Funding will support programs for mothers from groups with lower breastfeeding rates
May 8, TORONTO – The Best Start Resource Centre, a program of Health Nexus, announced the recipients for the first round of the breastfeeding community project grants. Grants were awarded to 15 community projects to develop and implement supports to encourage and assist populations with lower breastfeeding rates.
“As long-time champions for breastfeeding we applaud the Ministry of Health and Long-Term Care on their commitment to breastfeeding and ensuring strong community supports are available. The funded projects will implement key strategies to enhance breastfeeding across the province,” says Barb Willet, Executive Director of Health Nexus. “We are pleased to coordinate this initiative and support organizations that will increase access to breastfeeding information and services in communities with lower breastfeeding rates.”
Breastfeeding is known to positively influence healthy weights in children. Each additional month that an infant is breastfed, up to eight months of age, reduces the risk of being obese later in life by four per cent. According to the 2013 Canadian Consumer Healthy Survey, only 25 per cent of women breastfeed exclusively for six months. The current recommendation supported by the Public Health Agency of Canada and the College of Family Physicians of Canada among others, is six months of exclusive breastfeeding followed by breastfeeding for two years or longer, with the introduction of other healthy foods.
As outlined in the Best Start Resource Centre backgrounder on Populations with Lower Rates of Breastfeeding, populations with lower rates of breastfeeding include but are not limited to women who have lower socio-economic status, lower education, are single, are Aboriginal or have a poor social support network.
“The funded organizations know where and how to reach the groups of women who are more likely to experience barriers to breastfeeding. Their programs will be another important step in helping to ensure that young Ontarians get a healthy start,” says Wendy McAllister, Manager of the Best Start Resource Centre at Health Nexus.
Community project grants announced in March 2014 were awarded to:
- Adolescent’s Family Support Services of Niagara
- Anishnawbe Mushkiki Aboriginal Health Access Center
- Carlington Community Health Centre
- Guelph Community Health Centre
- Kitchener Downtown Community Health Centre
- La Leche League Canada
- M’Wikwedong Native Cultural Resource Centre
- Noojmowin Teg Health Centre
- North Lambton Community Health Centre
- Simcoe Muskoka District Health Unit
- St.
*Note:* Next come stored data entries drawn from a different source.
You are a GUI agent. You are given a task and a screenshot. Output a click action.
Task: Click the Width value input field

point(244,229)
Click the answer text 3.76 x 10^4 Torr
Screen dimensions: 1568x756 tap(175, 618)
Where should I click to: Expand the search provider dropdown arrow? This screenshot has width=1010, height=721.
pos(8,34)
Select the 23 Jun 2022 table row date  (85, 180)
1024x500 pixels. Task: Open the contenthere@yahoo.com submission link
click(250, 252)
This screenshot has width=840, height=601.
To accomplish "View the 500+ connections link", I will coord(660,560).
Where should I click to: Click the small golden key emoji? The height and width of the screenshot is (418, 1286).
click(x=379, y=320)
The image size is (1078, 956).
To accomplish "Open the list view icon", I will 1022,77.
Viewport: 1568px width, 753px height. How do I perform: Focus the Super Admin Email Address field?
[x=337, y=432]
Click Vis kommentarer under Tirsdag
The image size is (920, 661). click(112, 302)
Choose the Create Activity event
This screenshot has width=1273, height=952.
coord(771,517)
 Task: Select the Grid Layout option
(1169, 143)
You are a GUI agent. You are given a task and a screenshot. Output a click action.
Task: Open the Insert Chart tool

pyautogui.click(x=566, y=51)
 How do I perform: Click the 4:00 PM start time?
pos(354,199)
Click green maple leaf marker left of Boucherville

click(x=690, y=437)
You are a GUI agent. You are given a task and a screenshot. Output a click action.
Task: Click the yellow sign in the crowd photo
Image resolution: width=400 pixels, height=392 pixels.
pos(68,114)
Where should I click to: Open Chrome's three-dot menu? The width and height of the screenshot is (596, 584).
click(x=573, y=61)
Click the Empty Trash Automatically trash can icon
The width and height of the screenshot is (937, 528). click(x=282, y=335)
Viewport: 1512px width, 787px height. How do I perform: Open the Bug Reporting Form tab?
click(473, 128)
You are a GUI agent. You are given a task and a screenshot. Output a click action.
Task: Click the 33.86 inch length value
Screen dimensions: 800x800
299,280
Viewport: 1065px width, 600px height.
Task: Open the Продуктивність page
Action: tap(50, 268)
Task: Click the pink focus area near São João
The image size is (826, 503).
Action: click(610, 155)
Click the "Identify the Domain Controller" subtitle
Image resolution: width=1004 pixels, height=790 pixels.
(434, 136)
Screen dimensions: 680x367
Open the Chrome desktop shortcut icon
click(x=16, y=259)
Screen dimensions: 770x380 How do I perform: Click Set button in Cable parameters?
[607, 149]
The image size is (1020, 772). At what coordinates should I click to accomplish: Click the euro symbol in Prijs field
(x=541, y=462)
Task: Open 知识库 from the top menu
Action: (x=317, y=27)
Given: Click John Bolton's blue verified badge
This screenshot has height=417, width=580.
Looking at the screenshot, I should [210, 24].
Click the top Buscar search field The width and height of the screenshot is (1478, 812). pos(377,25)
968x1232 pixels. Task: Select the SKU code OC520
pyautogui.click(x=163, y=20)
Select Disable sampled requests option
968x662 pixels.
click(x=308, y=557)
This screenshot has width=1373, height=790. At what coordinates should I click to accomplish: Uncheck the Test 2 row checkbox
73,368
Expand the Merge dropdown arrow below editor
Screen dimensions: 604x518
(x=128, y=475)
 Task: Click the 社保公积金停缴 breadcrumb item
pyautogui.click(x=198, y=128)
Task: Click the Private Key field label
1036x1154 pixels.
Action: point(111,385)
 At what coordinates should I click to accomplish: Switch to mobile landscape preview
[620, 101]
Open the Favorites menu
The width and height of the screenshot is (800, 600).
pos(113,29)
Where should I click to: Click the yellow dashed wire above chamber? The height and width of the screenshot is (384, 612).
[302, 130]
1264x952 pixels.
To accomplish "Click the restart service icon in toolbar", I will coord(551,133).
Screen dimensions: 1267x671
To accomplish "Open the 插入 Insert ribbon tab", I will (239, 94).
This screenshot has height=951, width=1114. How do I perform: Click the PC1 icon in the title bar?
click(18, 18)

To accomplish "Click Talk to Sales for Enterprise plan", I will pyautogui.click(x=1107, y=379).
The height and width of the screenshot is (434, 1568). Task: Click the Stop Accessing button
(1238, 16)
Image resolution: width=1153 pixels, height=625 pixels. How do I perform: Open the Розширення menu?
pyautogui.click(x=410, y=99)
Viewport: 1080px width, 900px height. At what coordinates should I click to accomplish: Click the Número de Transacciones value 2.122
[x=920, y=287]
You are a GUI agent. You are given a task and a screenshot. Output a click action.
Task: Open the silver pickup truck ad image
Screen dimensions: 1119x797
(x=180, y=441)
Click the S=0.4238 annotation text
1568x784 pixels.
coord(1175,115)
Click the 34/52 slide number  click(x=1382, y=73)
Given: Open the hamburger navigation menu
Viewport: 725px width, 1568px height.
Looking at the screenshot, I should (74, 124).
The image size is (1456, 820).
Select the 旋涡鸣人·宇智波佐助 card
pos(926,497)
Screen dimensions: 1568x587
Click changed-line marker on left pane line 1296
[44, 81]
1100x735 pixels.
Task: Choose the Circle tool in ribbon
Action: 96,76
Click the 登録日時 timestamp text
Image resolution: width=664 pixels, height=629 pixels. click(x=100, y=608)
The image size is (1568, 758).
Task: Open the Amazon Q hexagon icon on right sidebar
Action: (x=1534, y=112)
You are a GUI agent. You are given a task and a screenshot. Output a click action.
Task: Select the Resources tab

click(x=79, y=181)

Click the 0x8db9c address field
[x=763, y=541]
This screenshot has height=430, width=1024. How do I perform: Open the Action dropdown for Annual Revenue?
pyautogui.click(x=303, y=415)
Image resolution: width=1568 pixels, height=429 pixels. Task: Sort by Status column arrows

Michael’s Hospital Foundation
- Trillium Health Partners Foundation
- University of Ontario Institute of Technology
- Wabano Centre for Aboriginal Health
- University of Windsor
To learn more about these community projects visit: www.beststart.org/projects.
About Health Nexus
Health Nexus is a leader in health promotion, a bilingual organization that supports individuals, organizations and communities to strengthen their capacity to promote health. Their broad approach to health includes health equity, chronic disease prevention and early child development. Over the last 25 years they have been supporting health services workers and health promotion organizations to develop and implement strategies to improve the health of their communities. Their services include consultations, training events and a large collection of resources available in up to 8 languages.
About the Best Start Resource Centre
The Best Start Resource Centre is Ontario's Maternal Newborn and Early Child Development Resource Centre. The Best Start Resource Centre supports service providers across Ontario working to implement preconception, prenatal and child health promotion programs and initiatives. In addition to their large collection of resources on 18 topics, Best Start provides training, consultation, networking and referrals. The Resource Centre also develops and leads social awareness campaigns to enhance the health of expectant and new parents, newborns and young children.